Ageing of Beef
Through a number of years we have experimented with dry-aging different cuts for our menu. This process is characterized by “hanging” the beef for 40 to 100 days in a temperature and humidity controlled environment. This way of beef maturation can best be described as a drying process – hence the name dry-aging. During the process, the enzymes in the meat are cultivated, resulting in more tenderness and intense beef flavors, but the drying process also causes the exterior layers of the beef to be left unwanted. Because of its time consuming and somewhat expensive nature, dry-aging is not the most common way of ageing. This, however, is the so-called wet-ageing where the beef is vacuum packed and left to mature in its own natural juices.
Handling and Shipping
The central storage and office facilities of A Hereford Beefstouw are situated in Lund, close to the city of Herning. This is also the place where our butchers prepare the different cuts of beef for the restaurants. The steaks are cut and packaged in the beginning of the week, and delivered just a few days later to all the restaurants in Denmark. Through the speed of this process, we ensure that our guests get as fresh produce as possible.

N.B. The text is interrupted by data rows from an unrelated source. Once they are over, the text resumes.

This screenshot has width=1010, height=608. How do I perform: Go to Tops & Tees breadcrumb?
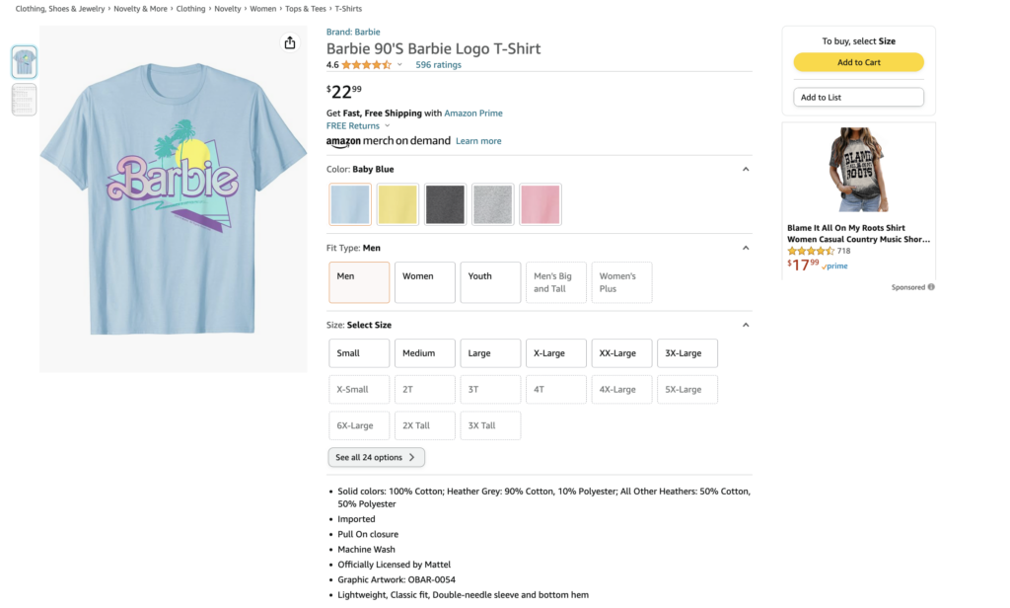point(306,9)
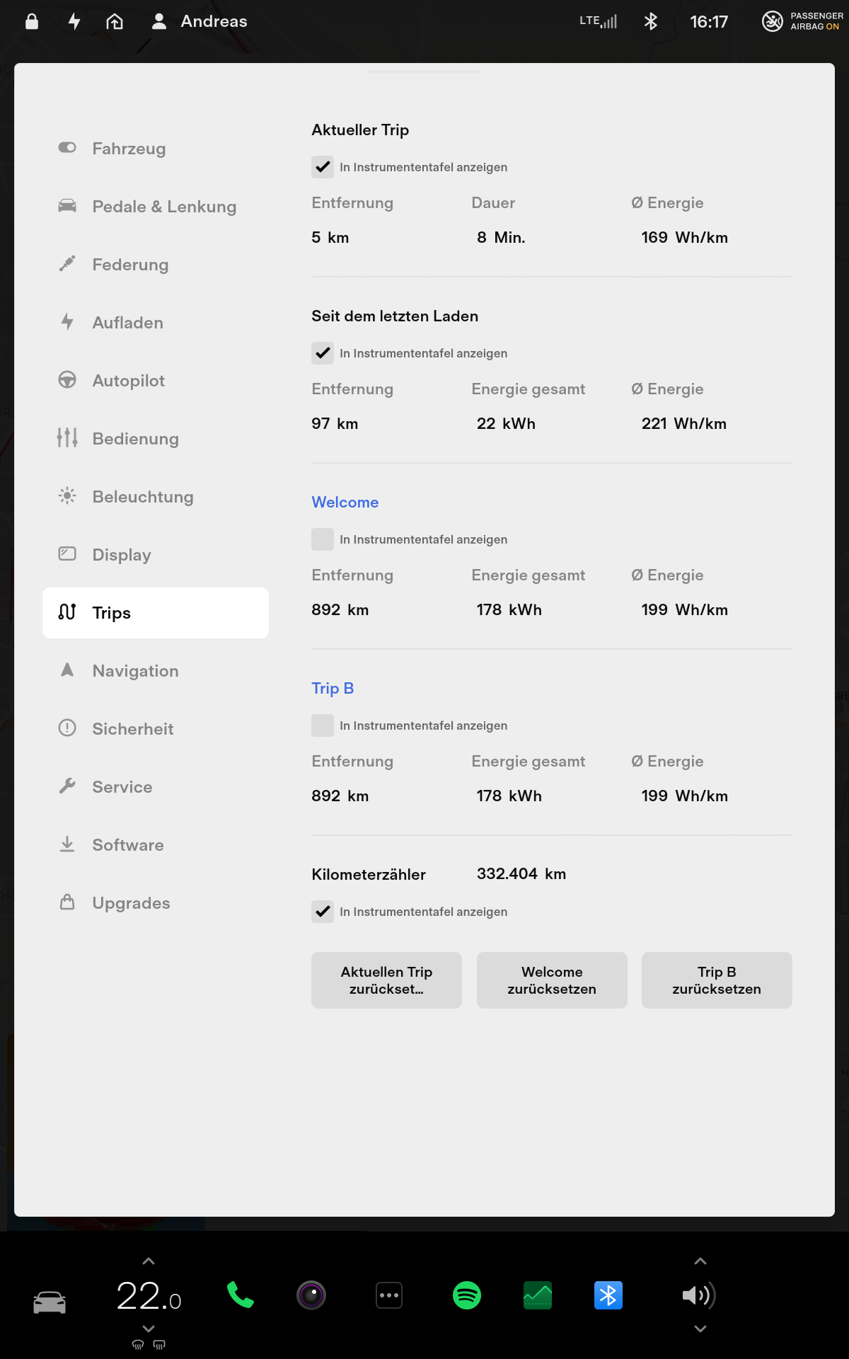Open the Andreas driver profile
This screenshot has width=849, height=1359.
coord(200,21)
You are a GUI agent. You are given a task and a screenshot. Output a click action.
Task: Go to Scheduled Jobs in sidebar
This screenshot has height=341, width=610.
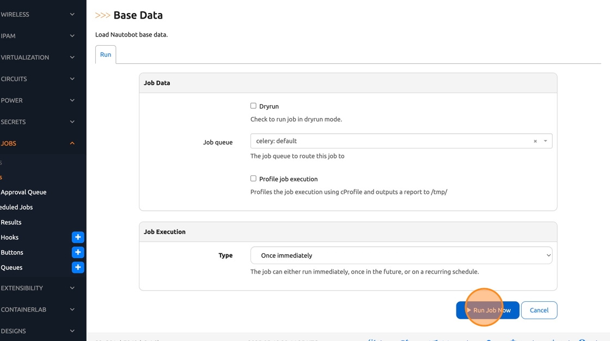[17, 208]
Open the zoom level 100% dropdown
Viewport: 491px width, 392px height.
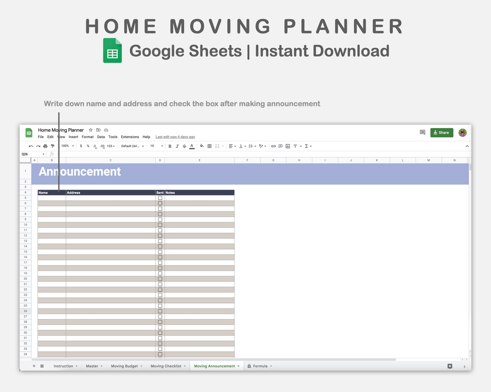click(x=67, y=146)
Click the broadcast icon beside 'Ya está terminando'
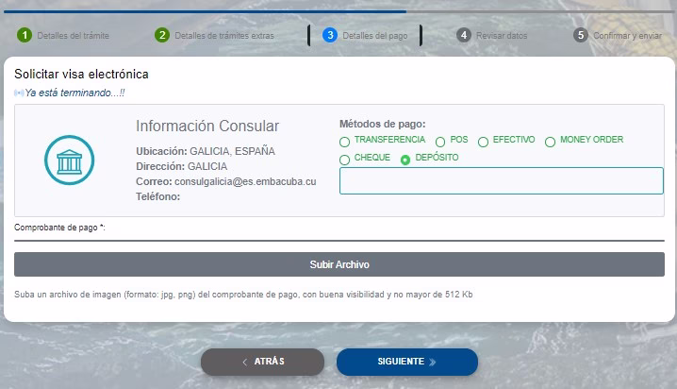 coord(19,93)
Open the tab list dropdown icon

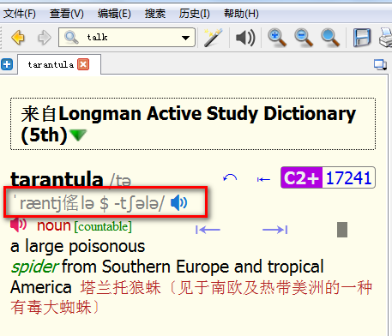(x=380, y=64)
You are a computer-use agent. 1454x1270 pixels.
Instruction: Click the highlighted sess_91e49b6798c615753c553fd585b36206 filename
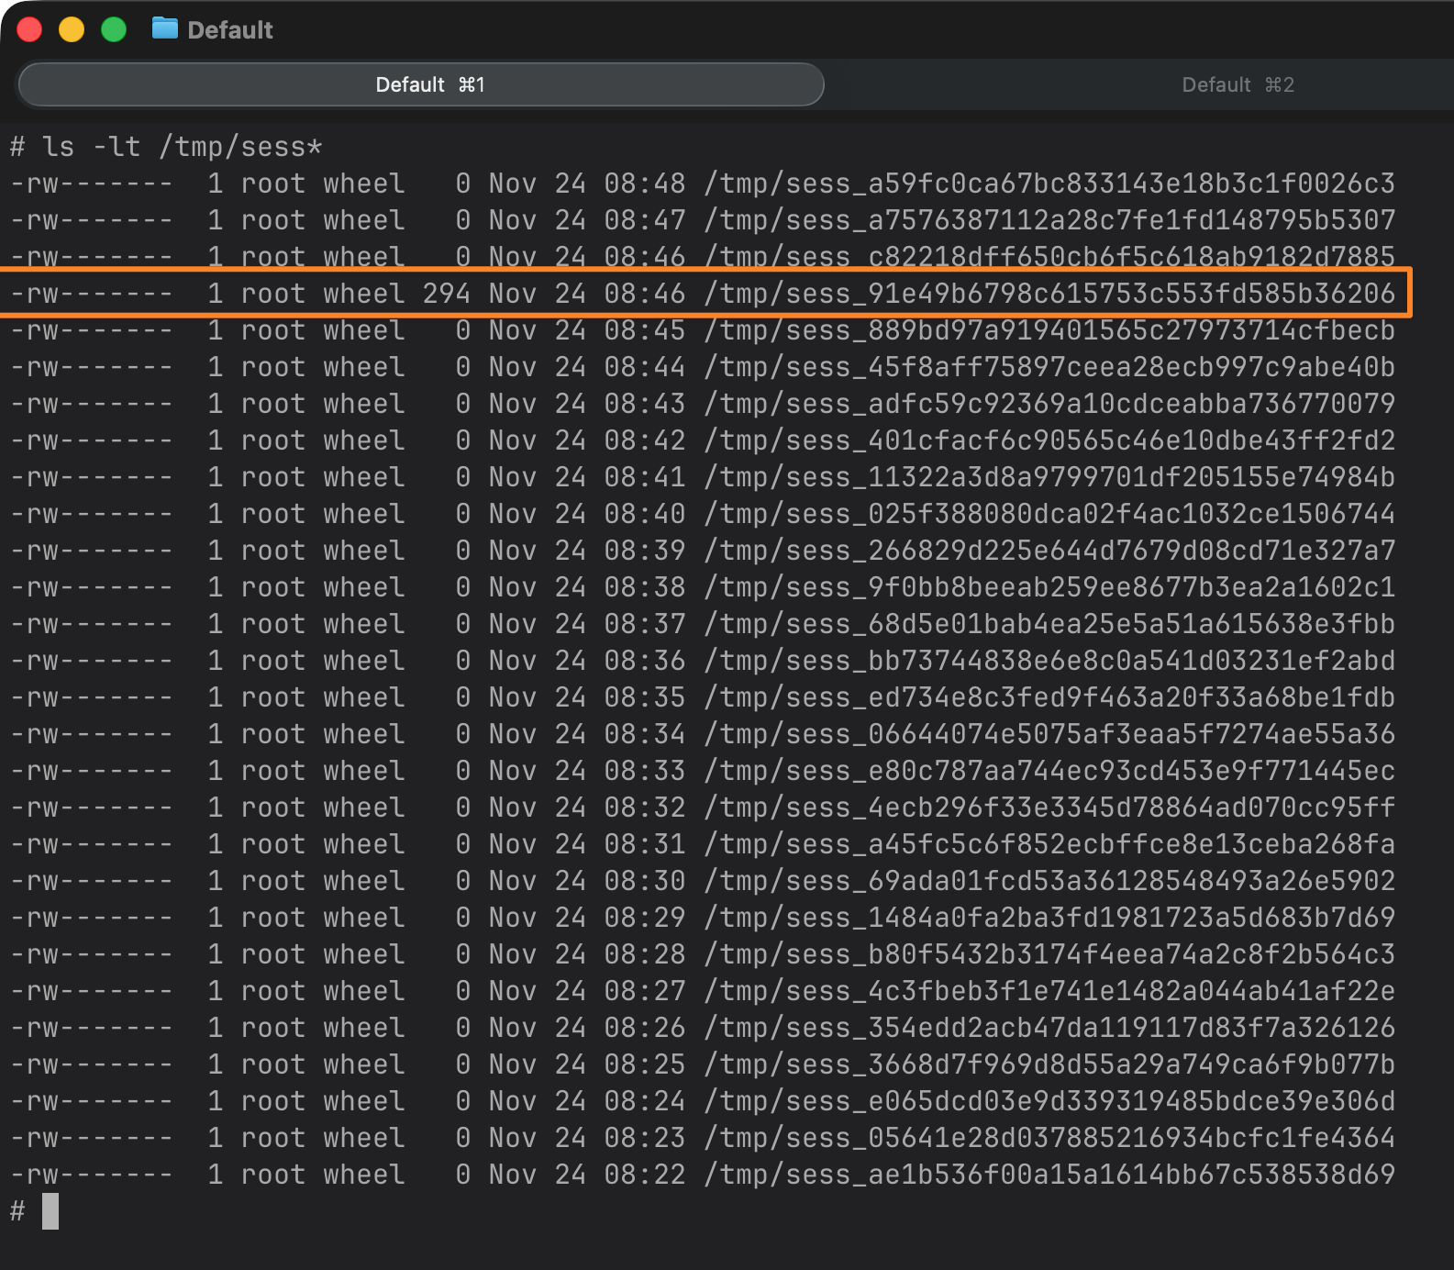click(x=1049, y=294)
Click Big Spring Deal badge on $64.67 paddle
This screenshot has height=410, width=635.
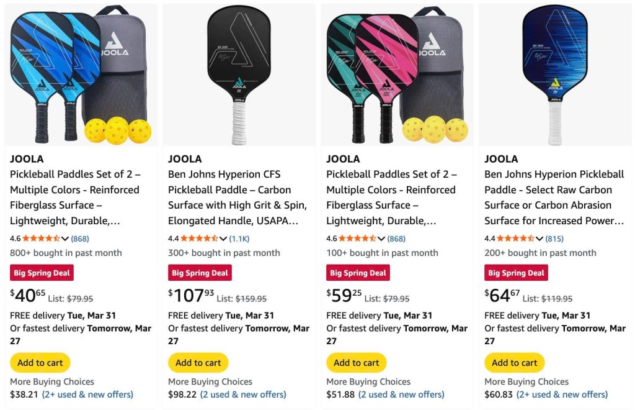(x=517, y=273)
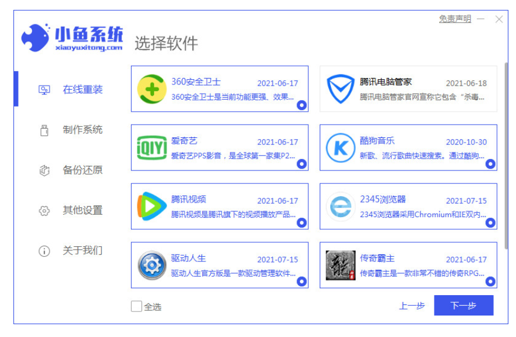516x337 pixels.
Task: Switch to 制作系统 in the sidebar
Action: 82,130
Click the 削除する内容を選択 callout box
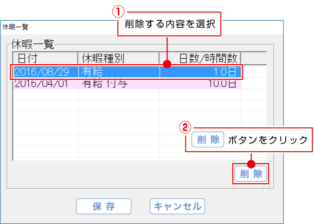This screenshot has width=314, height=224. [169, 24]
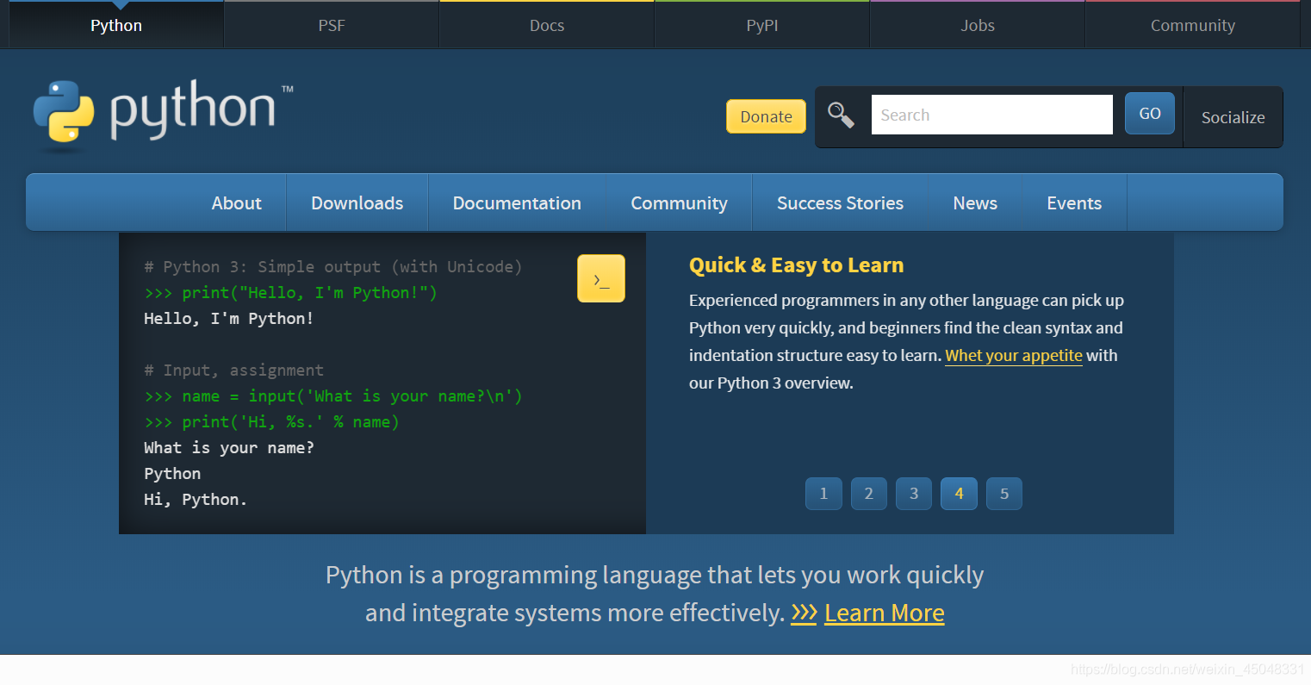Click the yellow chevrons before Learn More
Screen dimensions: 1311x685
(x=803, y=613)
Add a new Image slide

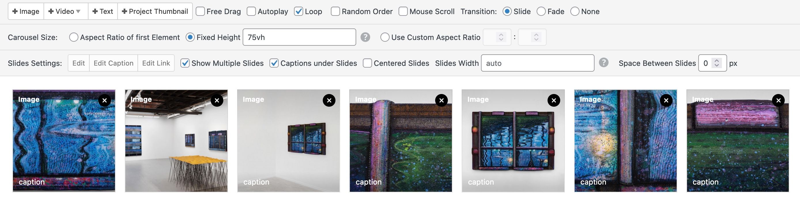click(x=26, y=11)
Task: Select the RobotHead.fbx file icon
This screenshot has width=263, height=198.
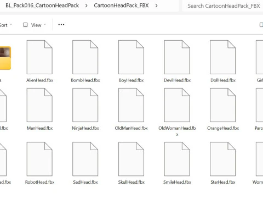Action: pyautogui.click(x=39, y=159)
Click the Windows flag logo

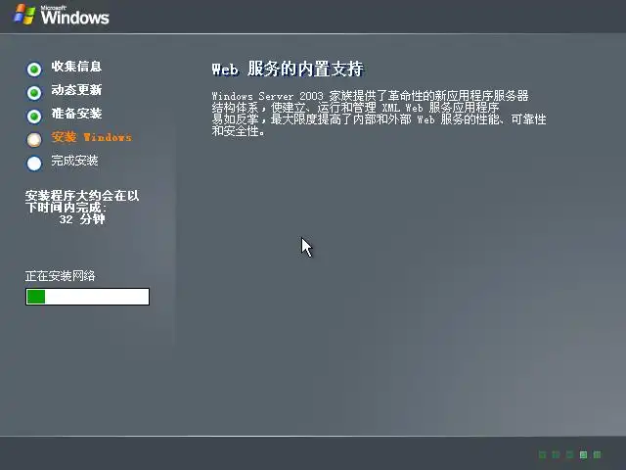24,15
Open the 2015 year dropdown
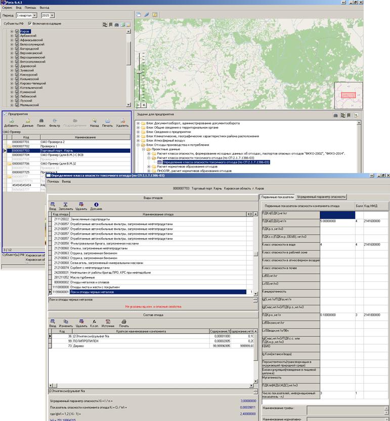 [x=53, y=16]
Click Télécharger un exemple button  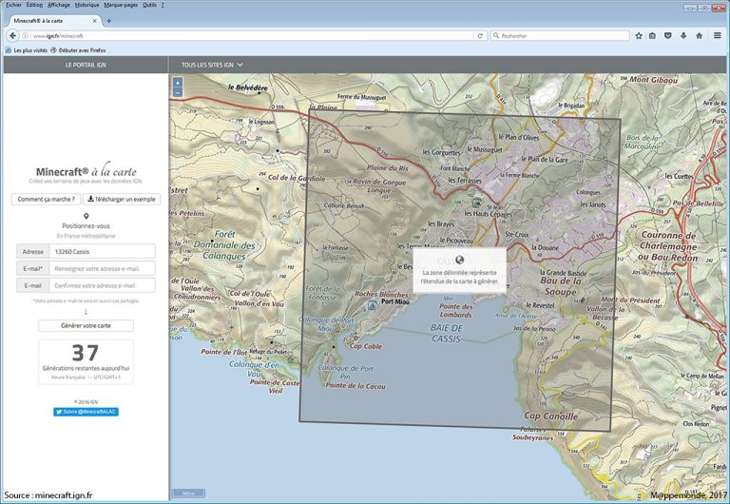pos(122,199)
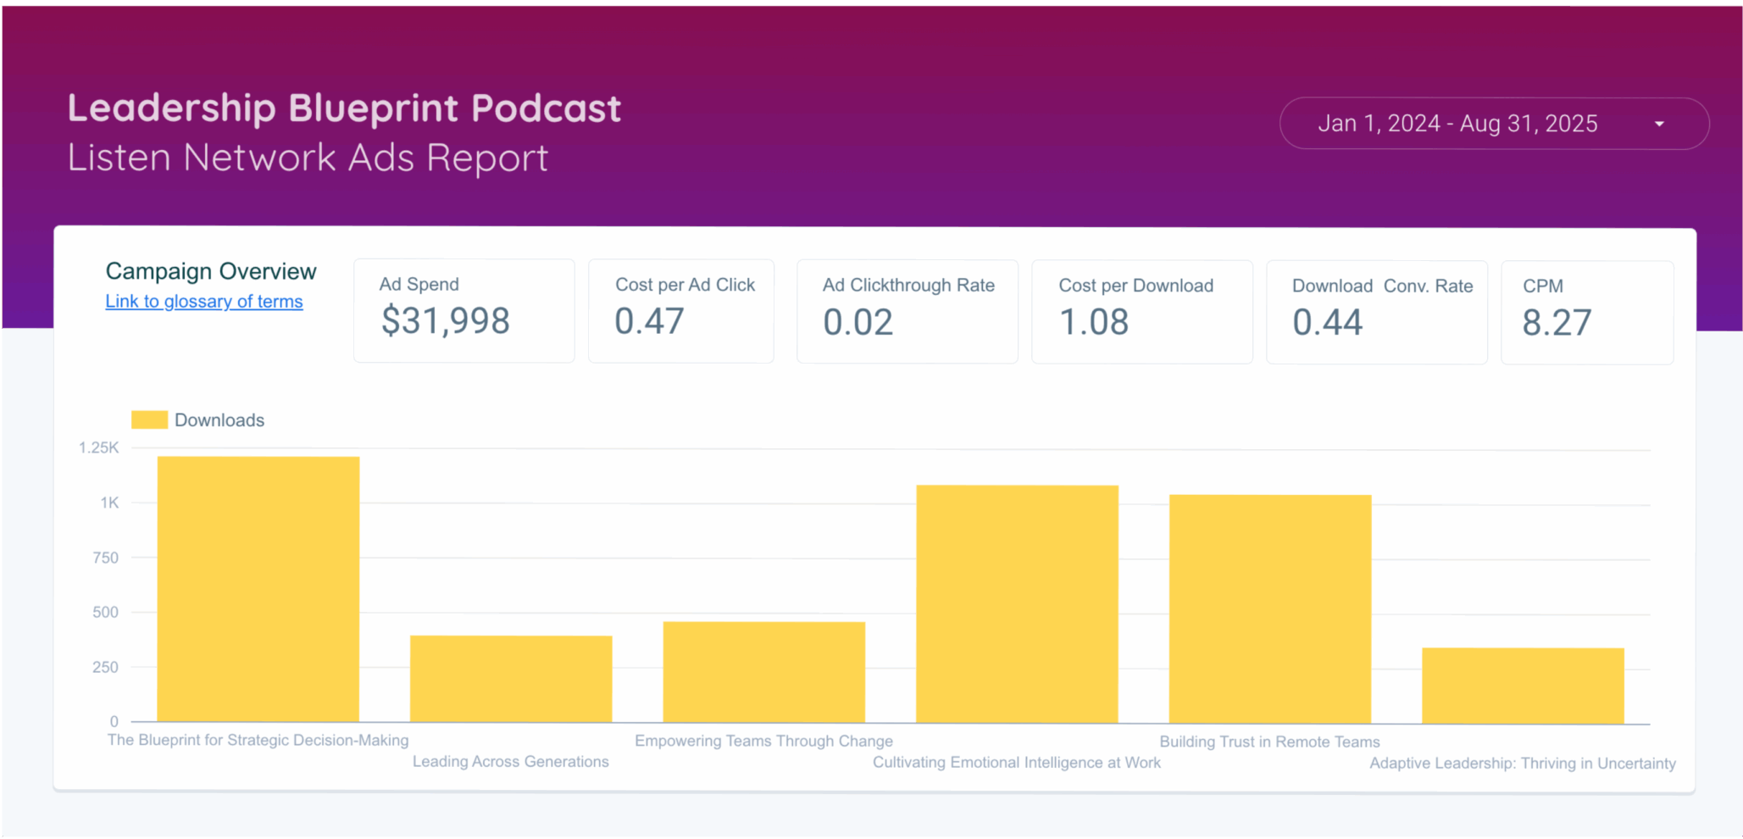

In the field of breeding beef cattle, there are mainly to schools of thought; grass and grain. It may prove difficult to emphasize one over the other. However, generally speaking, one can rightfully claim that grass fed cattle, spend most of their lives in the open, eating whatever is growing on ground. Contrary to this, grain fed cattle spend more time indoors and are mainly fed a diet of soy and grains.
You are what you eat
In similarity to humans, cattle too “become what they eat,” and it is remarkable how much the diet of cattle can influence the taste of their meat. Grass-fed cattle often yield much lighter colored meat with a more subtle taste, whereas grain-fed cattle provide deep red colored meat with a piercing beef flavor. We make no ideological stand one the issue – but we do favor great beef, hence both types can be found on our menu.
Geography is another important factor when we pick out our beef. Today our beef mainly comes from Australia and increasingly from Denmark too. However we do buy the occasional lot of beef from South America if the quality allows it.